I really don’t have a crystal ball, but I’m really glad I blogged yesterday on ways to avoid “free trial” traps! (“10 Tips to Avoid “Free Trial” Traps and Protect Your Financial Information”).   Why is that?  Because after I did that post,  I read about the report issued on April 18th by the Consumer Federation of America (CFA).  The report’s titled: “CFA Report: How Identity Theft Services Measure Up to Best Practices.” (www.consumerfed.org/studies).

So you’re asking — “how does that relate to your “free trial” blog?  Here’s how:

  •  CFA had worked with commercial identity theft service companies last year to develop voluntary “best practices” for the firms to follow as they market their services.
  •  CFA decided to do a follow-up to gauge how some 20 identity theft service providers were doing in following these guidelines.
  • As part of its assessment, CFA looked for complaints that had been filed about identity theft services.
  • CFA  found that the biggest source of consumer complaints had nothing to do with something covered by their “best practices” guidelines.
  • The most frequent consumer complaint was about — free trial offers!

Identity theft service companies usually offer consumers the chance to try the service for free for a week or a month.  After that, consumers get charged for the service if they don’t cancel.  What was the biggest complaint about the “free trial” offers?  People not knowing they’d be charged for ongoing services if they didn’t cancel.

With the identity theft service companies, CFA found that consumers who filed complaints said:

  • They tried to cancel but couldn’t reach the company to do so; or
  • They had never even agreed to try the service.

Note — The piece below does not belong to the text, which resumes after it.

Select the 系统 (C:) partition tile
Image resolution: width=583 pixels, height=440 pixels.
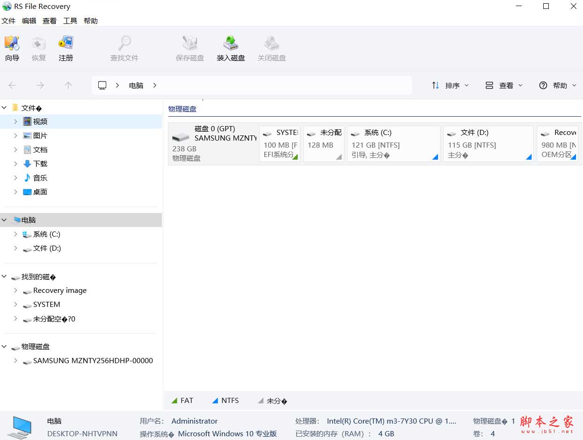click(394, 143)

In its report, CFA warns about “free trials”, in general, with points that echo or expand on the “10 tips” I offered.  CFA reports that:

  • Companies sometimes share consumers’ credit card or bank account information with other companies without alerting consumers they’ll do so.
  • Companies sometimes do what’s called “up selling”; that’s when the original company from which you buy a product or service offers you a “free trial” for another  product or service — either from the original company or one of its affiliates or a marketing partner.
  • This is wrong on so many levels — especially since you won’t know that some other company could be getting your private financial information and charging you for other products when the “free trial” period is over for those other products or services.

The CFA report provides excellent information on identity theft service companies and the range of “best practices” which they should follow.

Again, there’s nothing wrong with trying a “free trial” offer — we just have to be pro-active in controlling any “free trial” offers that we accept.